PASSAGE PROVIDED:
By HUNTER T. GEORGE
OLYMPIA – Washington voters lost the authority to veto all tax and fee increases imposed by the government after a much-anticipated Washington Supreme Court decision Thursday.
But at least they can keep their cheap car tabs.
In an 8-1 decision, the court ruled that Initiative 695 violates the state constitution.
The initiative, organized by Mukilteo watch salesman Tim Eyman and approved by 56 percent of the voters last November, eliminated the value-based motor vehicle excise tax, saving many motorists hundreds of dollars a year, and replaced it with a $30 fee. The initiative also required voter approval of all future tax and fee increases by state and local governments.
The $30 license tab fee survives, however, because the Legislature and Gov. Gary Locke rushed to approve legislation last spring that made the cut permanent.
But Eyman said the initiative was more than a tax cut. The section requiring voter approval of tax and fee increases by state and local governments was designed to prevent lawmakers from replacing the license tab tax with something else.
“Initiative 695 was the biggest tax relief package in state history,” Eyman said. “It made the point that voters ultimately get what they want if they send a message.”
The decision clears the way for a Snohomish County budget proposal that includes increases in surface water management fees charged to homeowners, and more than two dozen development and construction permits.
The plan from Snohomish County Executive Bob Drewel doesn’t include a countywide vote on the increases. The budget does, however, call for voter approval of a tenth-of-a-penny sales tax increase to run a new county jail.
“I can’t say that the ruling comes as a complete surprise,” Drewel said.
City officials in several Snohomish County towns said the decision would make little difference in their budget discussions.
Marysville Mayor David Weiser said the prospect of a costly election for a minor increase in tax revenues had led the city to pare back its budget earlier this year. As a result, the new ruling means little for the coming budget sessions, he said.
Gov. Gary Locke, Secretary of State Ralph Munro and other state officials said the voters’ message was received. Locke noted that $30 tabs are permanent, and he predicted that major tax increases by state and local governments will be put to voters.
“The main elements are here to stay, despite the court’s ruling,” Locke said.
The Supreme Court, in a majority opinion written by Justice Barbara Madsen, acknowledged that Washington residents have the right to bypass the Legislature and governor and implement laws through the initiative and referendum processes.
But requiring a public vote on every tax and fee increase would upset the balance of power between lawmakers and citizens, she said.
If carried to its logical conclusion, she added, nearly all areas of legislation could be removed from the Legislature’s authority.
“Such a result would be inconsistent with the representative form of government in this state,” she said.
Eyman and the state, acting on behalf of voters, appealed a March ruling by King County Superior Court Judge Robert Alsdorf, who sided with transit unions and other groups that filed lawsuits last fall challenging the measure.

DATASET RECORDS:

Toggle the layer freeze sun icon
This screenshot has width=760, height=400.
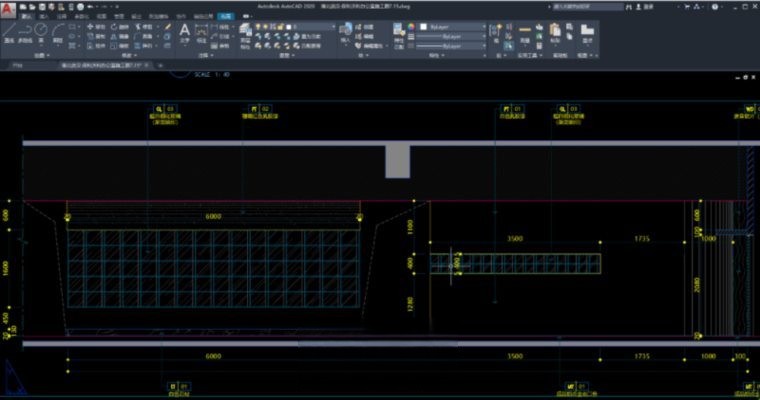coord(263,27)
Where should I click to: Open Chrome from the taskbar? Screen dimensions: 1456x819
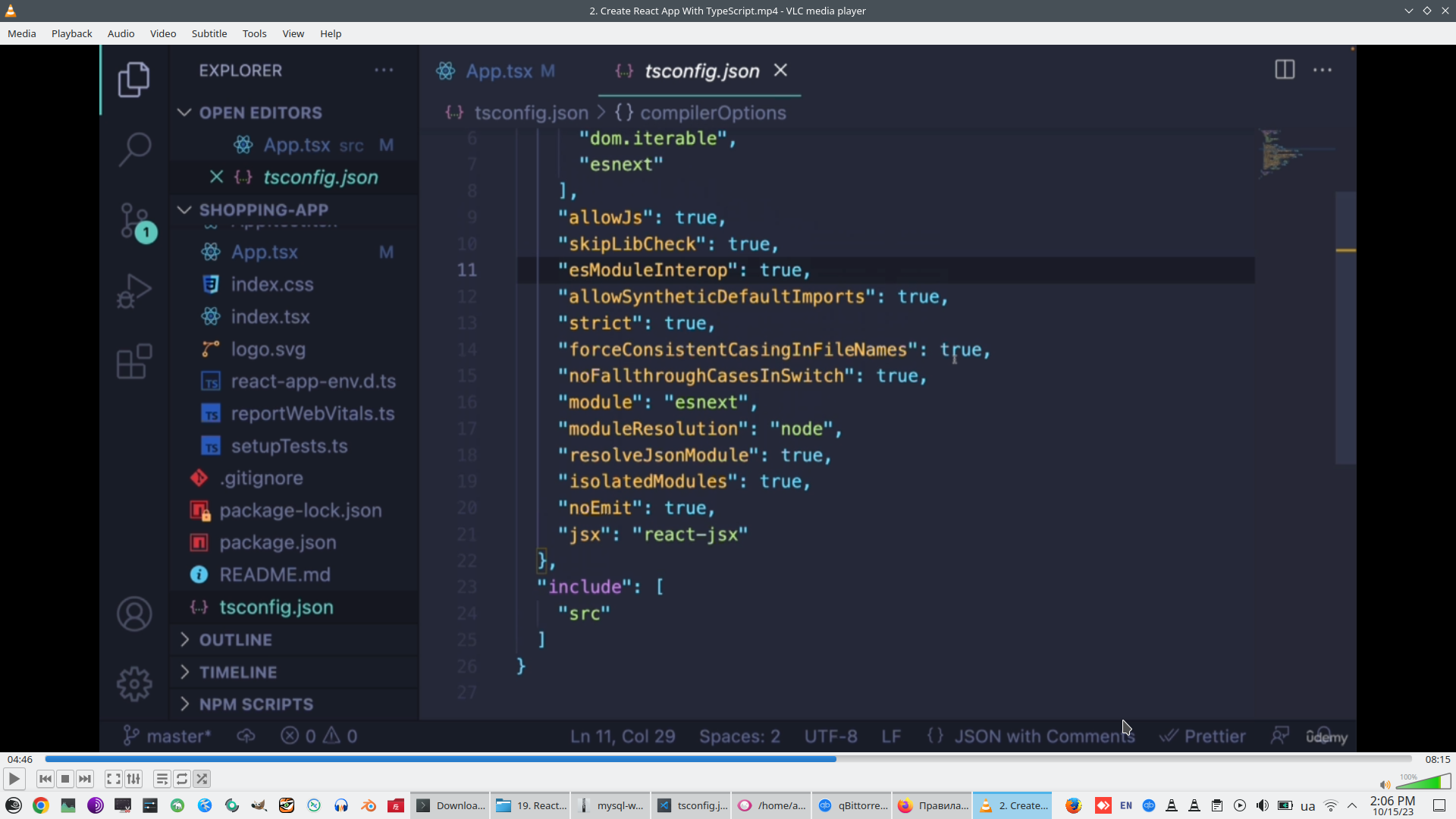tap(41, 805)
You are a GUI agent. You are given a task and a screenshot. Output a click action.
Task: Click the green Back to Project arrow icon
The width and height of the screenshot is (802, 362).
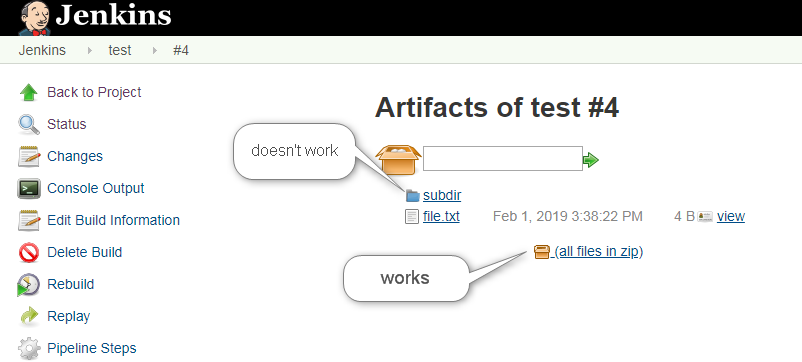(29, 93)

WHAT YOU WILL DO:
1. In the Initiative 695 article, rewrite the paragraph beginning "The initiative, organized by Mukilteo watch salesman" as a short bulleted list that keeps its main facts.
2. Answer these from the Initiative 695 article:
(a) What was the Supreme Court's vote on the initiative?
(b) Which justice wrote the majority opinion?
(c) Whose March ruling did Eyman and the state appeal?
3. According to the Initiative 695 article, why does the $30 license tab fee remain in place after the court's decision?

SOLUTIONS TO THE TASKS:
1.
- Organized by Mukilteo watch salesman Tim Eyman and approved by 56 percent of voters last November.
- Eliminated the value-based motor vehicle excise tax, saving many motorists hundreds of dollars a year, and replaced it with a $30 fee.
- Required voter approval of all future tax and fee increases by state and local governments.

2.
(a) 8-1.
(b) Justice Barbara Madsen.
(c) King County Superior Court Judge Robert Alsdorf.

3. The fee survives because the Legislature and Gov. Gary Locke rushed to approve legislation last spring that made the cut permanent.